Hardware Encoding - Benchmarking Hardware Encoding Performance by Jan Ozer - Picture 1
Figure 5. The downward green spikes represent the low-frame scores in the T4 encode.

As you can see in the bottom window in Figure 5, the low-frame region extends for 2-3 frames, which might be borderline noticeable by a discerning viewer. Figure 6 shows a close-up of the lowest quality frame, Quadra on the left, T4 on the right, and the dramatic difference in VMAF score, 87.95 to 57, is certainly warranted.

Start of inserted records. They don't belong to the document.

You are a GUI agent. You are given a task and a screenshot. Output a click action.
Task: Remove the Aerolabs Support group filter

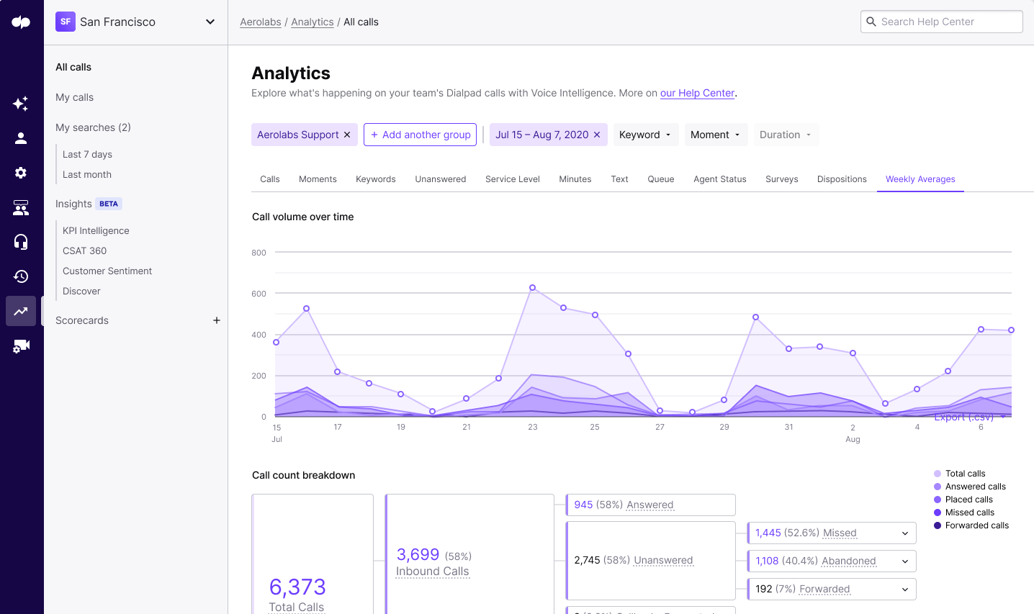[347, 135]
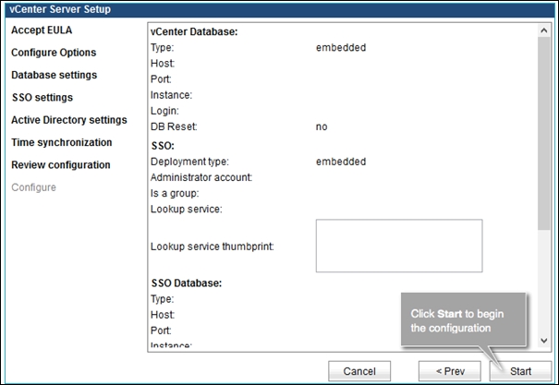Image resolution: width=559 pixels, height=385 pixels.
Task: Click the scrollbar down arrow
Action: (x=543, y=341)
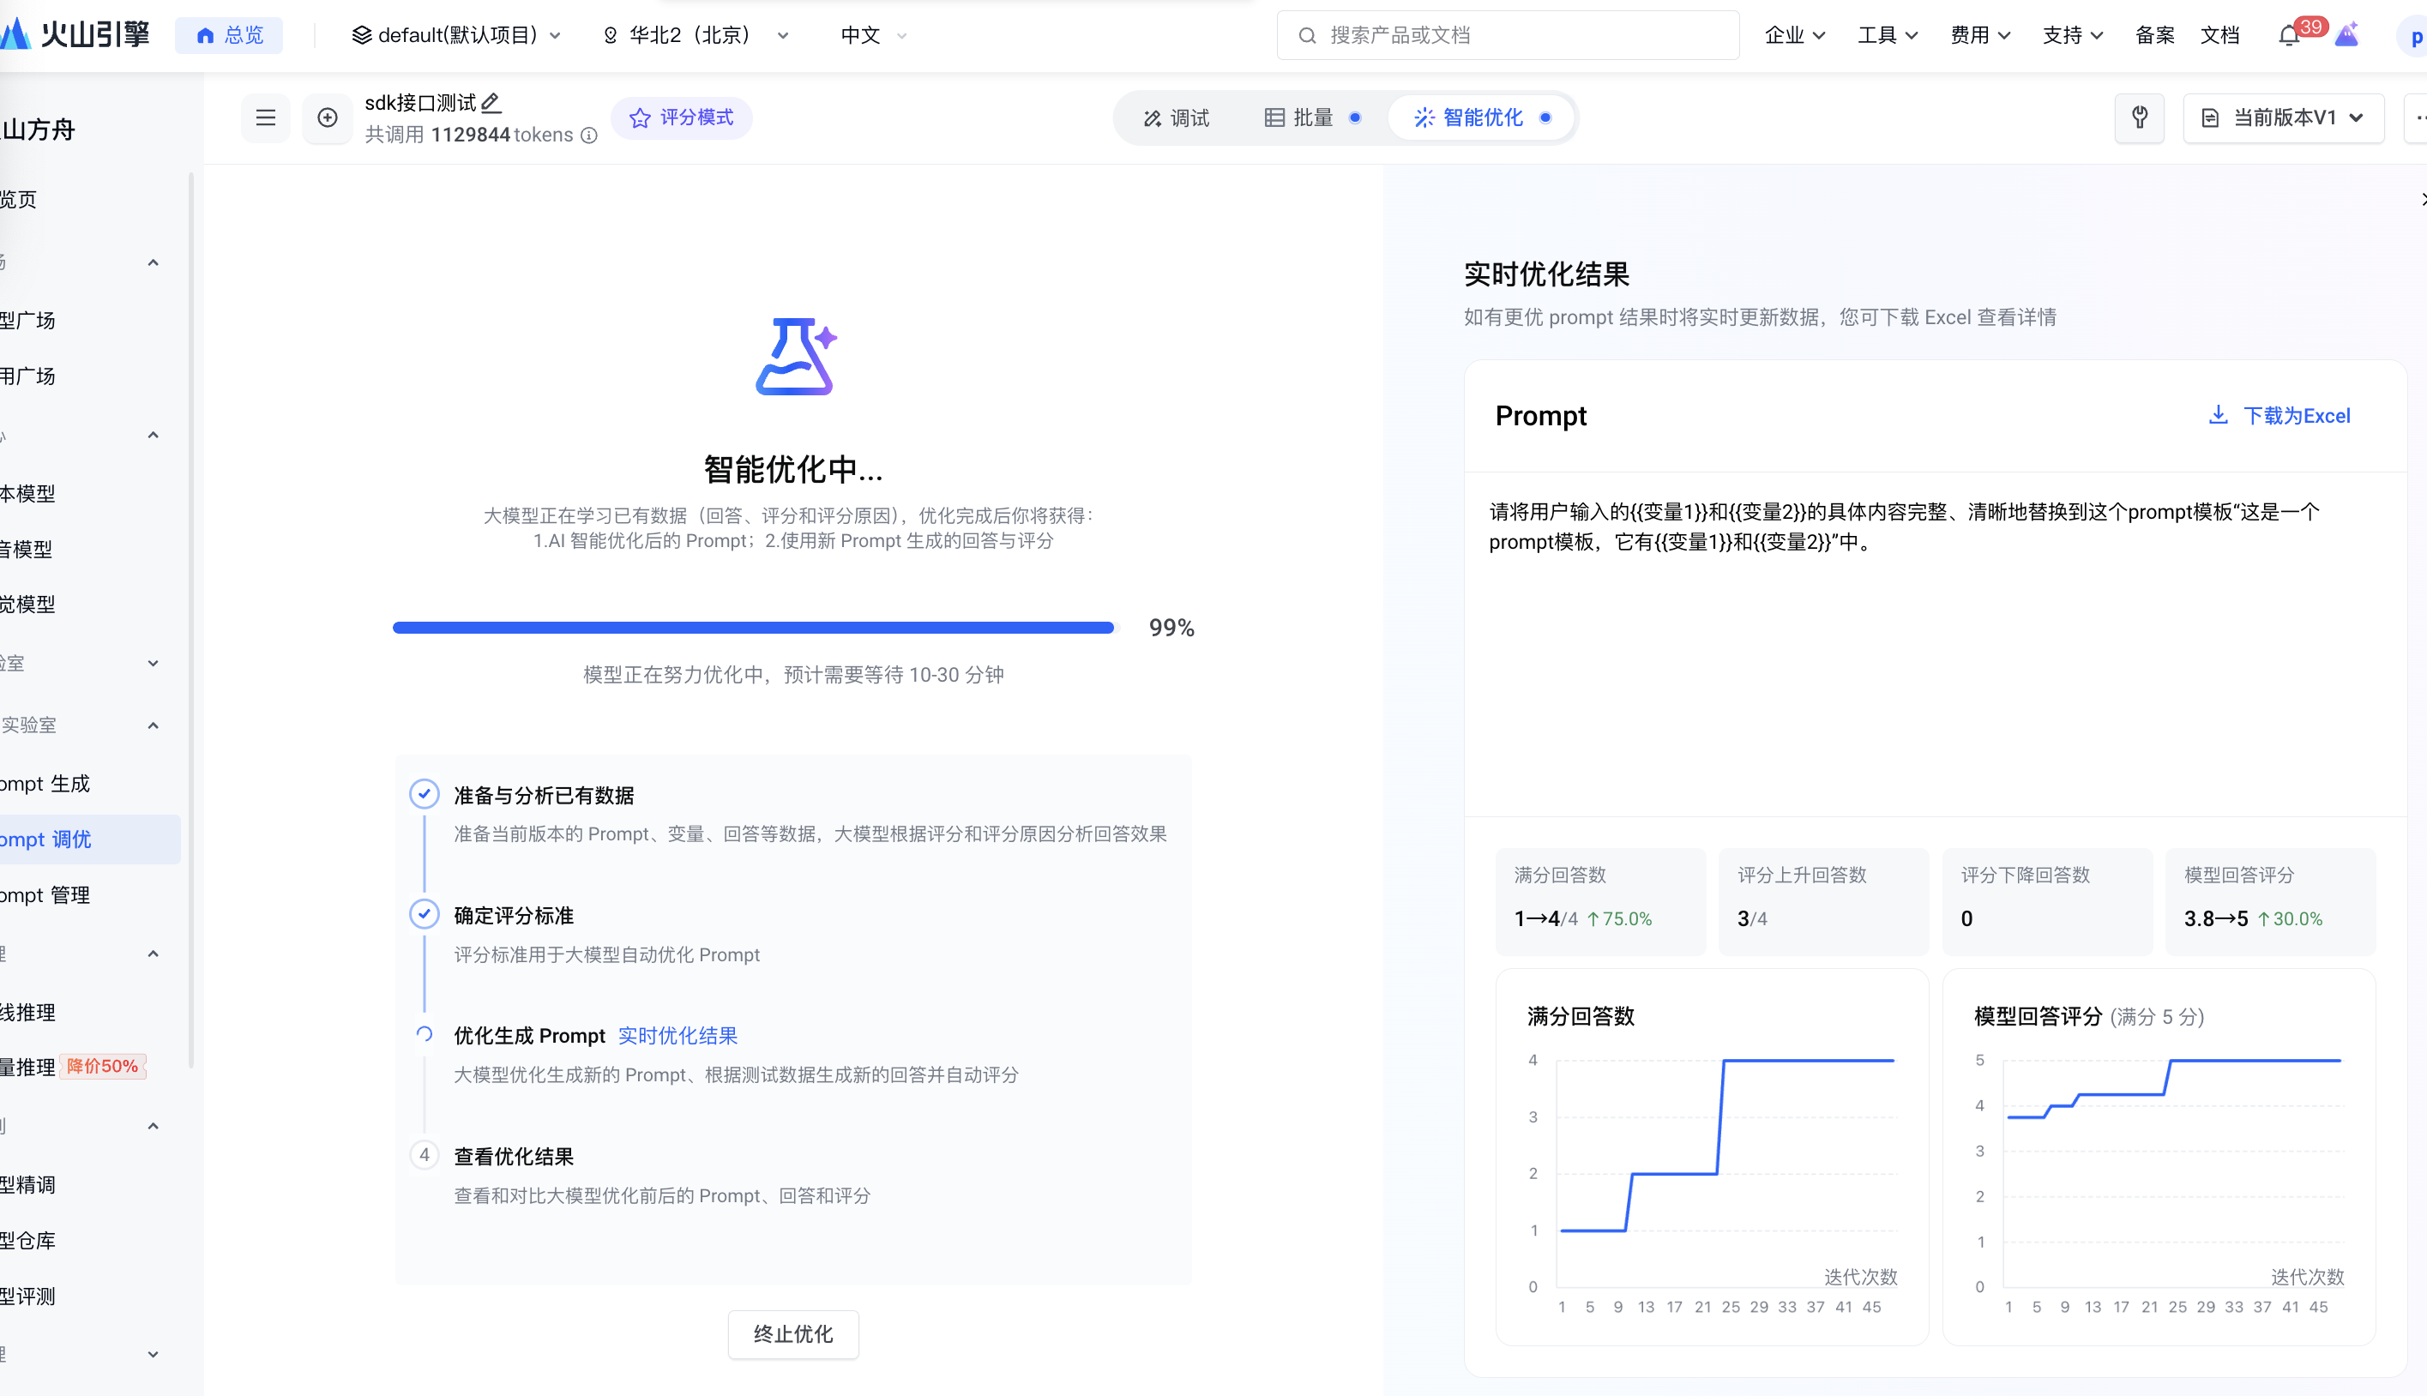2427x1396 pixels.
Task: Click the pin icon beside 当前版本V1
Action: 2139,117
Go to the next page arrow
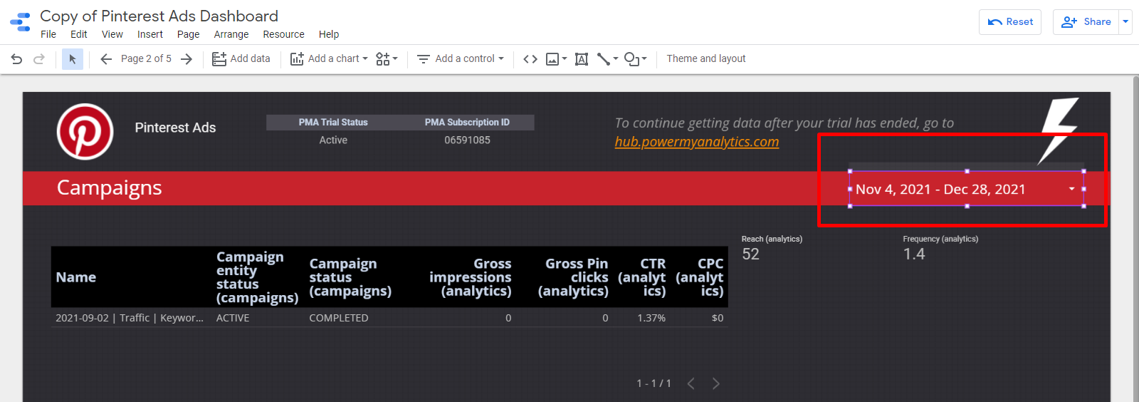The height and width of the screenshot is (402, 1139). (x=187, y=59)
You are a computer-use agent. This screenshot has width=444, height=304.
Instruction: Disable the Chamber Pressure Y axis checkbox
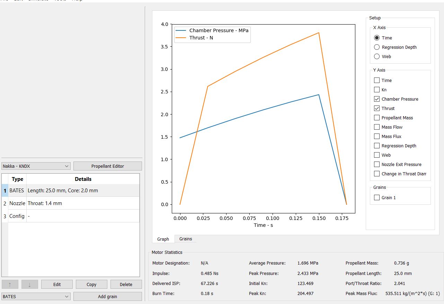tap(377, 99)
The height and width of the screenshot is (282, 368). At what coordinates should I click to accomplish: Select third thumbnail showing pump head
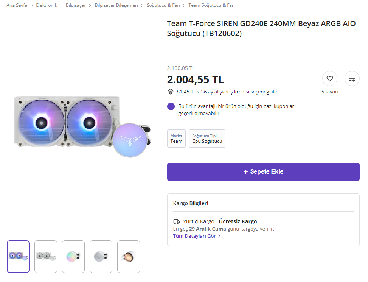tap(73, 257)
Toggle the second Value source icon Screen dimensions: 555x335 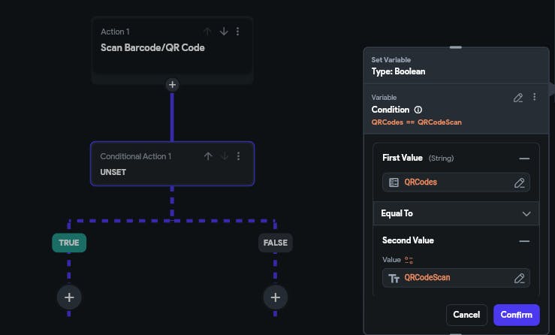point(409,260)
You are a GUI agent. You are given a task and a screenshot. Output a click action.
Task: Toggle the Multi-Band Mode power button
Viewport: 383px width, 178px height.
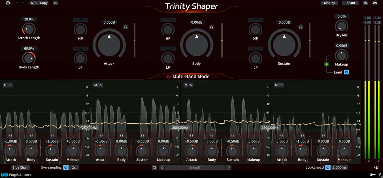pyautogui.click(x=169, y=77)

Not surprisingly, PSNR and SSIM measurements confirmed these low frames.

Hardware Encoding - Benchmarking Hardware Encoding Performance by Jan Ozer - Picture 2
Figure 6. Quality comparisons, NETINT Quadra on the left, T4 on the right.

It is useful to track low frames because if they extend beyond 2-3 frames, they become noticeable to viewers and can degrade viewer quality of experience. Mathematically, in a two-minute test file, the impact of even 10 – 15 terrible frames on the overall score is negligible. That is why it is always useful to visualize the metric scores with a tool like VQMT, rather than simply relying on a single score.

Summing Up

Overall, you should consider the procedure discussed in this and the previous article as the most important takeaway from these two articles. I am not an expert in encoding with NVIDIA hardware, and the results from a single or even a limited number of files can be idiosyncratic.

Do your own research, test your own files, and draw your own conclusions. As stated in the previous article, do not be impressed by quality scores without knowing the throughput, and expect that impressive throughput numbers may be accompanied by a significant drop in quality.

Whenever you test any hardware encoder, identify the most important quality/throughput configuration options, test over the relevant range, and choose the operating point that delivers the best combination of quality and throughput. This will give the best chance to achieve a meaningful apples vs. apples comparison between different hardware encoders that incorporates quality, cost per stream, and watts per stream.